(Replying to PARENT post)

I really disagree with this. The more features you use from your DBMS vendor, the more you shoot yourself in the following departments:

- scalability. Logic and processing in the server is bad as it means you can only scale up and not scale out. Scale up is damn expensive. When you need that 64 core 96Gb machine to run it all on with 6 replicas will see what I mean.

- complexity. The DBMS is a black box which sucks up tight coupling almost instantly. Coupling is bad for maintenance and scalability. SQL always ends up with heavy coupling.

- lock in. Those features only work with postgres so you're stuck with it forever or induce a lot of cost to move away when a better solution comes along.

- schema. Maintaining schema and dependencies is hell on all but a small system.

These facts come from 20 years of using databases.

Stuff that will save you: Use your DBMS as a simple flat store akin to a document store. Use a CQRS based architecture and encapsulate ALL of your logic in code. If you have to go at least partially relational for god's sake use an ORM that supports several databases well. Make a provider independent app level backup/restore facility such as the one with JIRA or TeamCity. NEVER hire a DBA - they exist only to create walled gardens to protect their existence.

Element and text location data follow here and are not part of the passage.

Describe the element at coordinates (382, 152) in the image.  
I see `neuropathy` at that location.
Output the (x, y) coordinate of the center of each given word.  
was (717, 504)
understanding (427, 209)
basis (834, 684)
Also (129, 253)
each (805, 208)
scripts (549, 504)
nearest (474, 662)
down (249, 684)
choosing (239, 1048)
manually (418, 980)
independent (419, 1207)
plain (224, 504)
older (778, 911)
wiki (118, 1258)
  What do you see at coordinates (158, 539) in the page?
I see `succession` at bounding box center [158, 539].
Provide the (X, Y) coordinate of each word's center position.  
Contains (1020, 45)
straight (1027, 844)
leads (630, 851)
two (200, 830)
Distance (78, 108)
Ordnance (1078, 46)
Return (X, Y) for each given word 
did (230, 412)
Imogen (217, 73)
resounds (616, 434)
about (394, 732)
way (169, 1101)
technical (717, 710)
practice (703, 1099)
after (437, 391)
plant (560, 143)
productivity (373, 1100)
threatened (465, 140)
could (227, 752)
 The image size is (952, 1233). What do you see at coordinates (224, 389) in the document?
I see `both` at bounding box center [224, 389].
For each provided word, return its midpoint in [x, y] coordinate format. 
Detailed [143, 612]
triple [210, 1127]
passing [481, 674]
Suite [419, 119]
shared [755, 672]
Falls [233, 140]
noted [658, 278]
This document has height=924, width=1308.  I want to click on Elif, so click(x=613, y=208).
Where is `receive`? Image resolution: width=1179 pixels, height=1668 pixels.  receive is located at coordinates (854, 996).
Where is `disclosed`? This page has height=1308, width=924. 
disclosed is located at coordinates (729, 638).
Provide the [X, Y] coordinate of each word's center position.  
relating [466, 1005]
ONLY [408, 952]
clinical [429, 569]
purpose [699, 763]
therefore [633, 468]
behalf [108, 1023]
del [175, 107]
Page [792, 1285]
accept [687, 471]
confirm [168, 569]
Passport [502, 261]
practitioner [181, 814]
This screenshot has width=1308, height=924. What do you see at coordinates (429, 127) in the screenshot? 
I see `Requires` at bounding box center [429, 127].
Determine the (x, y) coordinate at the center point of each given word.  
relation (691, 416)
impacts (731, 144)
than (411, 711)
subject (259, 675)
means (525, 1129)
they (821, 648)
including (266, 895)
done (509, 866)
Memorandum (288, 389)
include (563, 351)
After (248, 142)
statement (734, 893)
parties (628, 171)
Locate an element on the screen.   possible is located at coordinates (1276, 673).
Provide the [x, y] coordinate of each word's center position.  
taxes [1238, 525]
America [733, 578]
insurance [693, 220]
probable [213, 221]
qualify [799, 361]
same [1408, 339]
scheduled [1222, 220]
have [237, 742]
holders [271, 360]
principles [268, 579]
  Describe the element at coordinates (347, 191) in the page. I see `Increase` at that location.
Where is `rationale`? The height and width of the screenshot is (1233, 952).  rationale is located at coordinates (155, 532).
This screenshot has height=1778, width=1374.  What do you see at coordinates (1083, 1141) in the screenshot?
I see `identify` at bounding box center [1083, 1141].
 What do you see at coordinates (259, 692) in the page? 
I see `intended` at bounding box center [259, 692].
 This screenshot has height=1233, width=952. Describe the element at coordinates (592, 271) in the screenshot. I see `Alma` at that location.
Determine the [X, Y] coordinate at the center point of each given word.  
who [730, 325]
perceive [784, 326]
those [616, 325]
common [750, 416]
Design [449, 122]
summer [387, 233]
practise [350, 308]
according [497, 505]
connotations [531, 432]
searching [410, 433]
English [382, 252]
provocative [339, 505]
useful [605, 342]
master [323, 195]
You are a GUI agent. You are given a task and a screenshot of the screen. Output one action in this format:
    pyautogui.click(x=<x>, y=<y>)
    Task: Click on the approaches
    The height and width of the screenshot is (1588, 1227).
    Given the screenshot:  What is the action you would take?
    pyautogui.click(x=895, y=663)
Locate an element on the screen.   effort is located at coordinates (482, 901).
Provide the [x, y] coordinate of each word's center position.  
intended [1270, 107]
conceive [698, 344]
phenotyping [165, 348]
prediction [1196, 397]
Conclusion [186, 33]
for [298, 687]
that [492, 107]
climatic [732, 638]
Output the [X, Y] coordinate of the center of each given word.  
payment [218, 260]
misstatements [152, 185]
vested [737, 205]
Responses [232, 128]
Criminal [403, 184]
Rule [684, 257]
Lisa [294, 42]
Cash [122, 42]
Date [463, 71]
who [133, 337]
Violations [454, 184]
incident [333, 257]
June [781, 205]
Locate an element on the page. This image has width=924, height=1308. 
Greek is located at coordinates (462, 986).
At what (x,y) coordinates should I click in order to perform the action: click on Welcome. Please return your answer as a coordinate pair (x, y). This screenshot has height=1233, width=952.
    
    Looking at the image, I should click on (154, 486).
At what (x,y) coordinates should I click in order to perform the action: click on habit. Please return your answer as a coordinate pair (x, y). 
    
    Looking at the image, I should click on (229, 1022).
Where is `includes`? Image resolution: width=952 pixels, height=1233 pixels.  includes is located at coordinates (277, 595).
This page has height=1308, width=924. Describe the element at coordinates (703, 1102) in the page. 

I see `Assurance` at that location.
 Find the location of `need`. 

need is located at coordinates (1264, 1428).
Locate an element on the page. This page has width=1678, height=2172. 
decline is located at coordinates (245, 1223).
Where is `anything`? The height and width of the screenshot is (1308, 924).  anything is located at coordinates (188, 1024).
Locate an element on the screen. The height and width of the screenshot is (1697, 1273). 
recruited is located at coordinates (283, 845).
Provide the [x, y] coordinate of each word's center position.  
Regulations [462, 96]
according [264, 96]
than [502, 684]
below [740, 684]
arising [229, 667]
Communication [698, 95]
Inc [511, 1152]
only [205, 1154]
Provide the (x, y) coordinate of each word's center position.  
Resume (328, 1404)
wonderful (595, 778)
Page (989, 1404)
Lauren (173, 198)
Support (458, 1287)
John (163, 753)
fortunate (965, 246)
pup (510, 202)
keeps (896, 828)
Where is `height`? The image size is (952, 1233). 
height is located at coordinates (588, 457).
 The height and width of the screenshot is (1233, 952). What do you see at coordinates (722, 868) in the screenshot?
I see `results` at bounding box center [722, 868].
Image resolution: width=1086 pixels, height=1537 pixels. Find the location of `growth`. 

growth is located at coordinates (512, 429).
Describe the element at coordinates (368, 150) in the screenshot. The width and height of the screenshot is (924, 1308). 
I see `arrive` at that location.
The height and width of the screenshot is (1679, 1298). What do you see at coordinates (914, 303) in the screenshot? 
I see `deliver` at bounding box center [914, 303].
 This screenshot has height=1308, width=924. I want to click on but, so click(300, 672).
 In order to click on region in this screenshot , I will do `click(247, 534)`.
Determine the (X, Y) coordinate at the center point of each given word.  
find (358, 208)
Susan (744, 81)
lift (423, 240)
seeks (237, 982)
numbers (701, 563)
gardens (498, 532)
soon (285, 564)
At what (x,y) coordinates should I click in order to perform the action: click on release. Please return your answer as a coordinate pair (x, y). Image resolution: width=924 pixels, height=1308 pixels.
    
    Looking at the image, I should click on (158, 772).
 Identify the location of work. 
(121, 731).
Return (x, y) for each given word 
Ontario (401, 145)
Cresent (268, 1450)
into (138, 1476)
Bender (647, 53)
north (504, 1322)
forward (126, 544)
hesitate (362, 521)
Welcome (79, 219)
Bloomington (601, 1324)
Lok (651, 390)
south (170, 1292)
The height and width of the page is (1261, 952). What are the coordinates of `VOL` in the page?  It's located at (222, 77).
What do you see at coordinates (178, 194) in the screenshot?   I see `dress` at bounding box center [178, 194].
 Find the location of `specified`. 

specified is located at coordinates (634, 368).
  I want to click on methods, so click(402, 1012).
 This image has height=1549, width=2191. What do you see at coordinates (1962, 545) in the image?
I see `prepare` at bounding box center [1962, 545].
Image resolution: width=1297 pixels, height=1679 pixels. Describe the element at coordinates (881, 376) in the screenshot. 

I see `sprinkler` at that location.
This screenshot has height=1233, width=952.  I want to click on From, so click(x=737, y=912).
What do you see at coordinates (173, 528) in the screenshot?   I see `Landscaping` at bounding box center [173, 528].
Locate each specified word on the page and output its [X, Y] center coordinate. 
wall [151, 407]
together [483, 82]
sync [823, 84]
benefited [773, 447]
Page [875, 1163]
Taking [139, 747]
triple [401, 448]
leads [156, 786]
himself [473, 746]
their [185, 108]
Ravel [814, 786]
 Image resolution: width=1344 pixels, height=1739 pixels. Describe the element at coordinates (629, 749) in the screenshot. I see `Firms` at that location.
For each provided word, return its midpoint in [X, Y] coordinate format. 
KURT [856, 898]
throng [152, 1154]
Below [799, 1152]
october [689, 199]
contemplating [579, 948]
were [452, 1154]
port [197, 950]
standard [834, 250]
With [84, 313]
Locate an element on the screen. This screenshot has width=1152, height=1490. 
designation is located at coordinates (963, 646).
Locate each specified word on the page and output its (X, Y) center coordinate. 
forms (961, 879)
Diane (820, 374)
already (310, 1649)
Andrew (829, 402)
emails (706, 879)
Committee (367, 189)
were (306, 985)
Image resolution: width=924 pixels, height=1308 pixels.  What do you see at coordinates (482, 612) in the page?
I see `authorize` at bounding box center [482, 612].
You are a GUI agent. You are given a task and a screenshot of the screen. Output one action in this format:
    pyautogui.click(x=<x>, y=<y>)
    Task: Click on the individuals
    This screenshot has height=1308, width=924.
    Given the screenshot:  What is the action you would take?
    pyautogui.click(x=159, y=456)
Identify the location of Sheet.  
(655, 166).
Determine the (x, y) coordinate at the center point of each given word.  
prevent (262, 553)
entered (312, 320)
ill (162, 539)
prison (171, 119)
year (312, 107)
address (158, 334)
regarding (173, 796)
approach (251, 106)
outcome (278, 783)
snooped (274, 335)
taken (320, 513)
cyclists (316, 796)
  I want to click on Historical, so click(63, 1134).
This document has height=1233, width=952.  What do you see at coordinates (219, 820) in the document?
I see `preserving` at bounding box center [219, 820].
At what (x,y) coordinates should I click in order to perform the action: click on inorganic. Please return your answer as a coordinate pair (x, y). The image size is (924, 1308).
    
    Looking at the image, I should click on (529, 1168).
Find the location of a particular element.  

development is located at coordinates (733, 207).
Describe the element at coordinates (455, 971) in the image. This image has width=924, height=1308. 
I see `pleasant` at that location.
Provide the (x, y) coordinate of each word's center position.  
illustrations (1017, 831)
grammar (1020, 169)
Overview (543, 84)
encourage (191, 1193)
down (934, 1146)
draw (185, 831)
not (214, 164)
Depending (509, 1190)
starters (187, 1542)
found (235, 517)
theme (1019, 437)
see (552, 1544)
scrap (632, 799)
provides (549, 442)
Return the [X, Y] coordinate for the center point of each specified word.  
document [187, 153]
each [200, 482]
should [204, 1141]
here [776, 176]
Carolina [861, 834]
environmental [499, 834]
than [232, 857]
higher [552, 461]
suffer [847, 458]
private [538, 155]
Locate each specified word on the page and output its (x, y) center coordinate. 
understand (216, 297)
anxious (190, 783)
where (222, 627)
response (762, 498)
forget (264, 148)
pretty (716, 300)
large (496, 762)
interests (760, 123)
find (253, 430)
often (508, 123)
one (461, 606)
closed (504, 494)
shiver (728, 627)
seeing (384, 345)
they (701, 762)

My current gig has cocked up on all areas and it's costing them over 40% of their turnover keeping it alive.

Happy databasing :)

👤gouranga🕑13y🔼0🗨️0

(Replying to PARENT post)

Throwing out decades of work on storing data just because it's a hard problem won't help you solve the problem. All you are advocating is that instead of using an existing well tested solution, you should write your own and deal with all the assorted costs of redoing that work, and probably poorly.

Similarly, using an ORM doesn't help you. All that does is hide the details from you. It still uses SQL underneath, but limits what you can do with it.

Let's talk schemas. You have one whether your database understands it or not. Trying to pretend you don't have one doesn't make managing your schema any easier. It doesn't make building indicies on fields any easier.

These are hard problem and pretending they don't exist by rolling your own implementation or hiding them under an ORM won't make them go away.

👤tensor🕑13y🔼0🗨️0

(Replying to PARENT post)

I've always found doing logic and processing in the database to be much faster and much more efficient than doing it outside. The closer you can process data to the data store, the faster it goes. Using materialized views can get you a long ways.

There's also no reason why you can't use multiple smaller databases. Use dblink. http://www.postgresql.org/docs/9.1/static/contrib-dblink-con...

I've never had a problem managing "schema and dependencies" on larger systems. Not sure what you are referring to there.

👤joevandyk🕑13y🔼0🗨️0

(Replying to PARENT post)

-scalability: I/O is often much more expensive than logic. With a well-normalized, well-indexed database, pushing logic off to the server often gives the query optimizer a chance to radically reduce how much data is retrieved. That can translate to less load on the disk controller, memory, controller, CPU, and network, and by extension more scalability. Of course, it might not work out that way, depending on the specific case. As usual, metrics rule all and slavishly following what should be rules of thumb at best is the worst kind of premature optimization.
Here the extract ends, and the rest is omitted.